== Text block ==
* begin *
Wireless NES Controller

NES1

This project is a modified wireless NES controller which is USB compatible with windows. It has the modern functionality of today’s controllers but the look and feel of the original classic.

Note: Even though this project has long been officially retired, I am still actively working to update this page and it’s documentation.  Please pardon the mess.

Acknowledgements
This project features work or was inspired by work from the following individuals:
Dean Cameron | LUFA USB Stack
Darran Hunt | Arduino Hacking Blog
Mark Feldman | ppl-pilot.com
Ryan97128 | Nintendo Controller MP3, Version 2.0
Mike McCauley | Virtual Wire Library

Project Source Code
Link | (Github)

WIRELESS NES Controller Schematic

Problem Space
Nowadays, anyone can buy  a wireless or Bluetooth video game controller for their computer and play old school video games using an emulator. But I prefer the feel of the original NES controller when playing all those classic games because it helps bring back a sense of nostalgia each time I play. At the same time, I have grown accustomed to the wireless features of today’s controllers and find going back to having a ridiculous controller cable draped across the living room a hassle. From a historical perspective, there actually were a few wireless NES controllers that were mass produced during Nintendo’s heyday, but many if not all of those solutions were based on infrared transmission technology, and likewise suffered from the same line of sight and interference issues your television remote does. This issue made games nearly unplayable, and is the reason those controllers were never a big hit. This project is my attempt at to fix that problem from years ago by giving the original NES controller a modern wireless upgrade. Additionally, this project would become an important step in my journey toward understanding electricity and what programming was all about. Roughly a year later, I had a modified classic NES controller in my hands which is wireless, rechargeable and USB compatible. Completing this project is part of what inspired me to go back to school and become an engineer.

Basic Features:

  • The NES controller transmitter contains an atmel328p IC running the Arduino bootloader.
  • Light up “Nintendo” logo w/ custom wakeup, sleep, low battery, shutdown, and startup LED effects.
  • Internal 3.7V IPod Nano Lipo battery (boosted to 5V).
  • Sleep mode after inactivity (with LED warning pulse).
  • Wake from sleep on button press.
  • Transmitter can be easily modified to work with other controller protocols  (SNES, ATARI, etc.)
  • Physical On/Off switch
  • 2.5mm barrel jack for insertion of a polarized charging cable.
  • 4-wire JST connector for quick controller firmware updates.
  • Uses an RF Link 315Mhz receiver and transmitter pair running at 4800 baud.
  • The Base-Receiver is an Arduino Uno with the Atmel 8U2 flashed with custom firmware to appear as an HID joystick in windows.
* end *
== Given exercise A ==
Output the entries as a Markdown table with columns "Row" and "Line", starting with the line that contains "What do you" and going on through the line that contains "center [1231, 293].", skipping blank lines. Leave the pictures out.
The entries that follow are unrelated to the wireless NES controller text.

== Records for the exercise ==
* begin *
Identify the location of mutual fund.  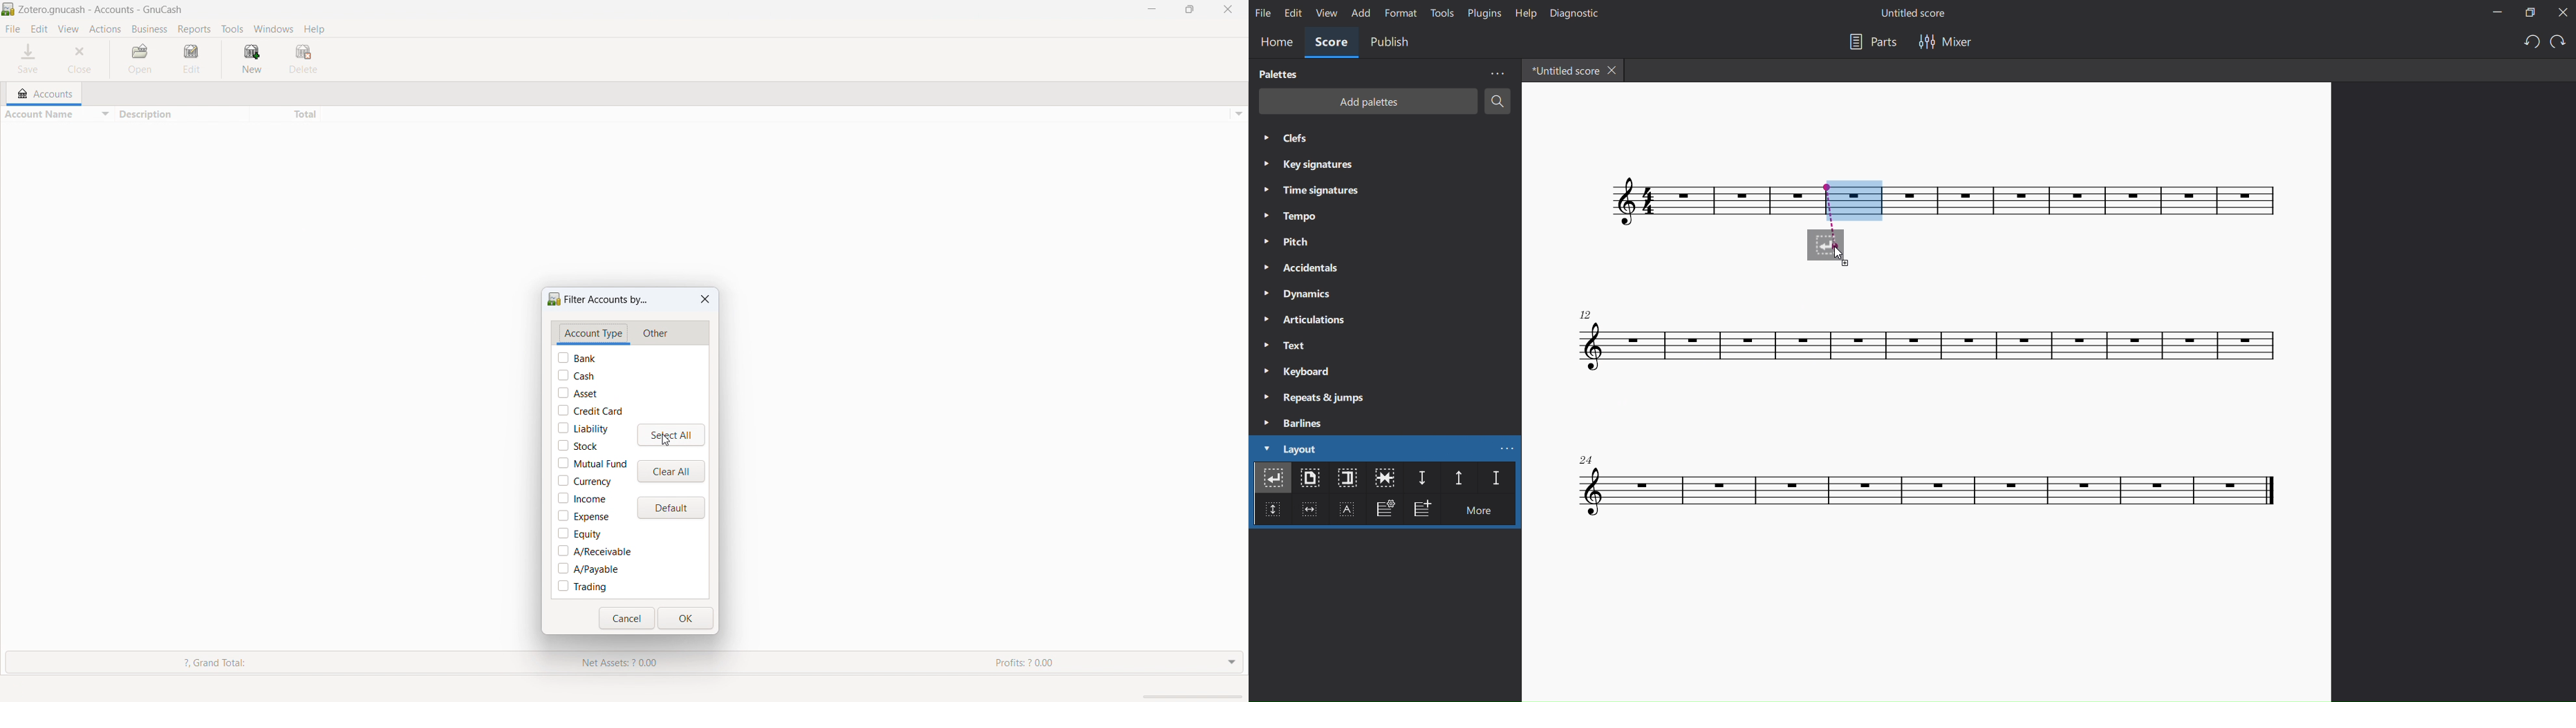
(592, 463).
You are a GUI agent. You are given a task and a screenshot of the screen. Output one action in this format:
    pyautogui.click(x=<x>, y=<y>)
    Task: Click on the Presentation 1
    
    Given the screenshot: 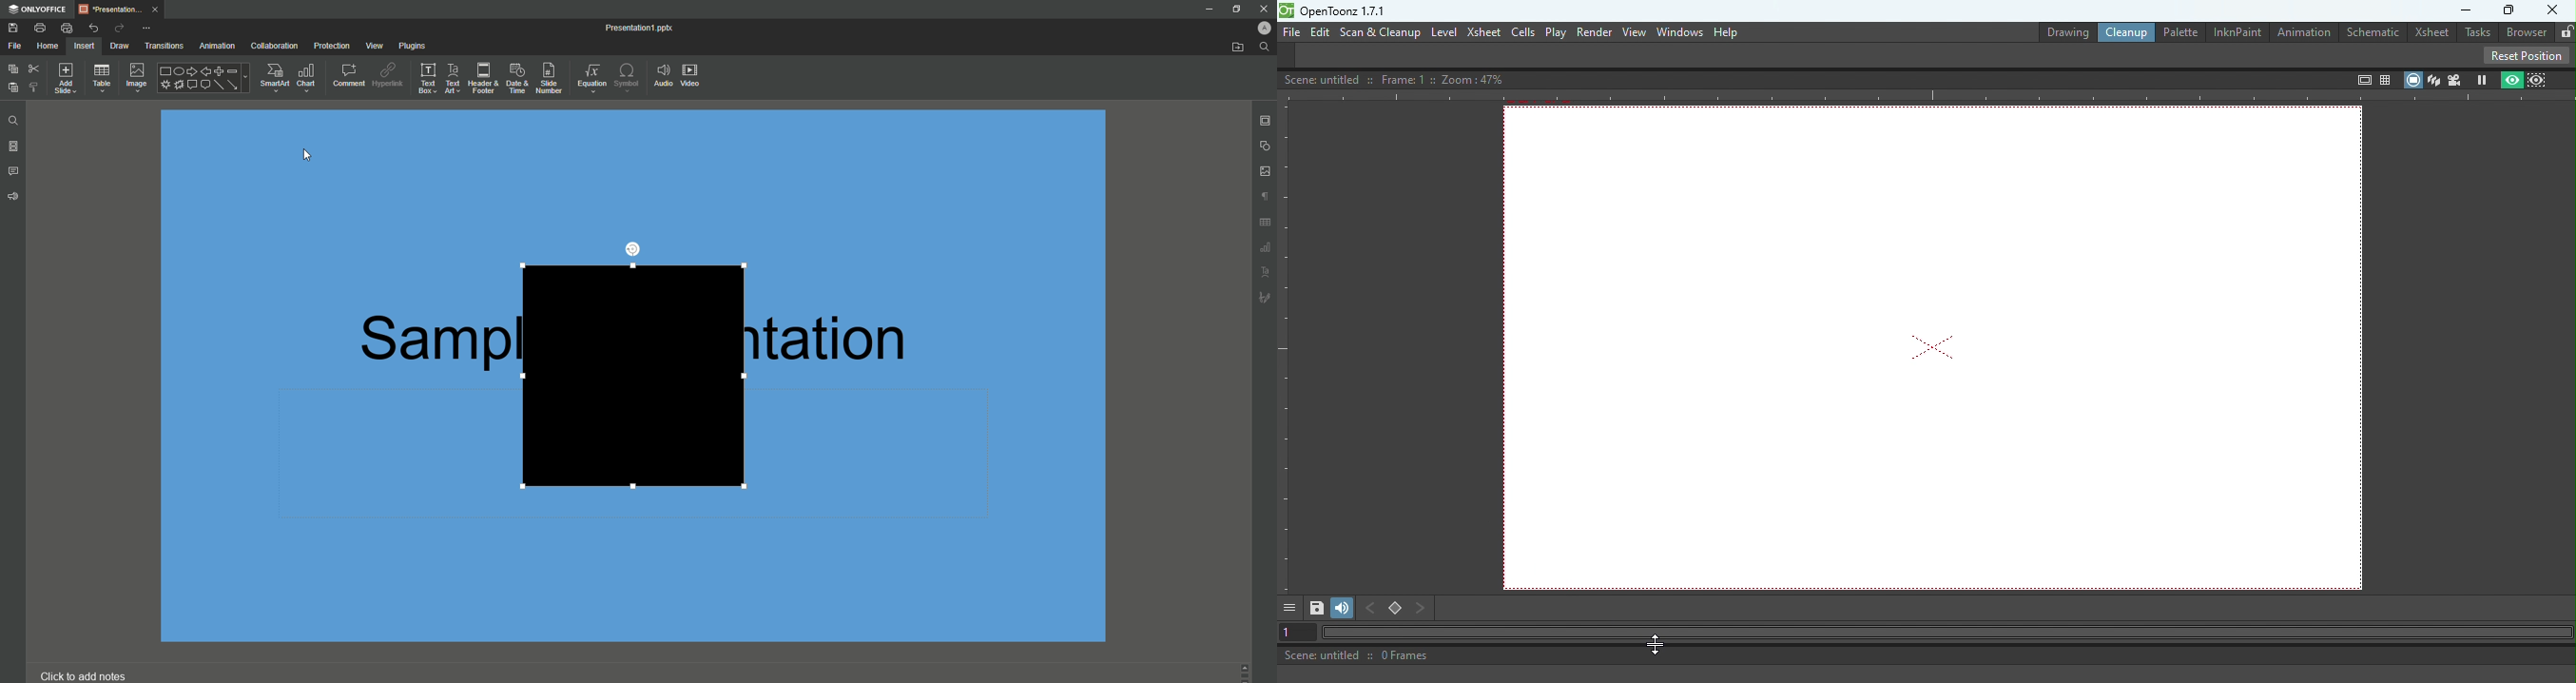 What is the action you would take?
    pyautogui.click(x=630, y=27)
* end *
* begin *
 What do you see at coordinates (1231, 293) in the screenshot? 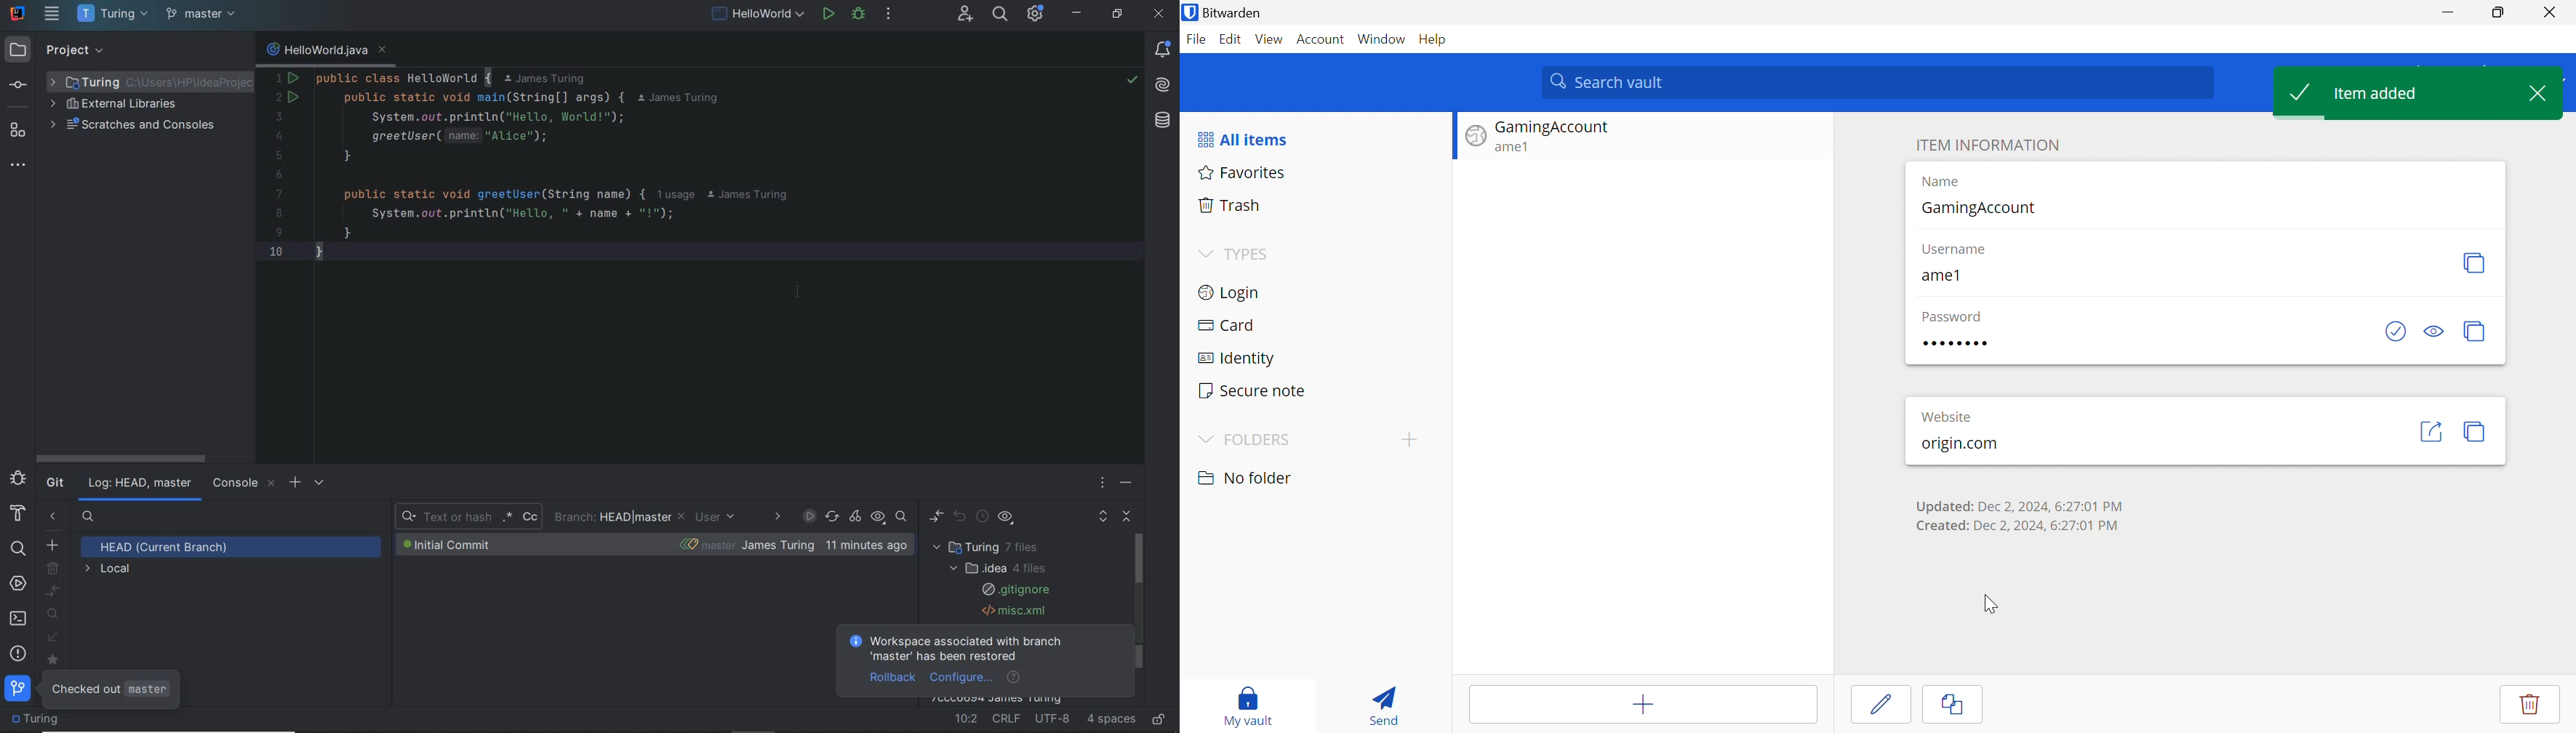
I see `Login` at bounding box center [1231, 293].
* end *
== Given exercise B ==
Write what comes next in the wireless NES controller text, picking up after its final feature bullet.

== Task answer A ==
| Row | Line |
|---|---|
| 1 |  What do you see at coordinates (1231, 293) in the screenshot?  |
| 2 | I see `Login` at bounding box center [1231, 293]. |

== Task answer B ==
Development Cycle

Background information
I was nearly an absolute beginner in both in electricity and in programming at the start of this project. Additionally, I had just finished building my first HTPC, which I put a bunch of old school emulators and games on that i wanted to play. At around this same time, I also become very curious about electricity. I saw a special on TV hosted by a yet-to-be-famous Bre Pettis (future co-founder of the popular 3-D printer company Makerbot). In that special, I saw Bre charge and power an odometer on his bike using magnets attached to his bike wheels. After seeing that, I walked into the local radio shack and bought a battery, wire, a switch and a light bulb and started doing my own experiments. I also heard about something called an Arduino, and took the “Intro to Arduino” workshop at NYCResistor, a makerspace close to my apartment. That 3-hour class taught me how to solder and put together a Freeduino (Arduino-clone) and program it. Up till this point, that was my only soldering experience. I also wrote my first piece of C code while I was there, blinking S.O.S. in a loop. I got a thrill from these experiences, and I saw this project as the perfect opportunity to continue having that thrill. I started discussing this wireless controller idea with friends and they were all very supportive, but I’m also sure they secretly thought I was over reaching. I can’t say I blame them. How many non-engineers do you know who just suddenly “want to make a wireless video game controller” out of the blue, and go off doing it? I didn’t know anyone either, quite frankly. Which also meant I’d have to figure much of it out on my own. I wouldn’t have someone I knew who I could go to when I had questions. But by the end of this project, I learned how to go out and get many of these answers for myself.

I started on this project by narrowing down the scope of the project to a few main goals and wrote down any questions I’d need to answer.

Major Design Goals
1) Read the buttons of an NES controller and store which are currently pressed and not pressed
2) Modify that controller to be battery powered and rechargeable
3) Make the controller transmit it’s current button states across a living room (in a reliable way)
4) Make the receiver unit pass these received button presses off to a windows PC
5) Make the computer read the received button presses as a USB joystick (preferable) or as USB keyboard presses.

Questions I had at the start of this project which needed to be answered to complete it:
Is the Arduino the right microcontroller for this project?
How do I read a button with an Arduino?
How does a video game controller work?
How do you read/make an electrical schematic?
How do I measure and test my circuit before I implement it?
How does a multi-meter work?
What are the different hardware and software methods used by video game consoles for reading and sending button presses?
What wireless communication technology should I use?
How does wireless communication usually work?
What commercial wireless transmitter units will work best with Arduino?
Will there be any noticeable “button press” latency in this system?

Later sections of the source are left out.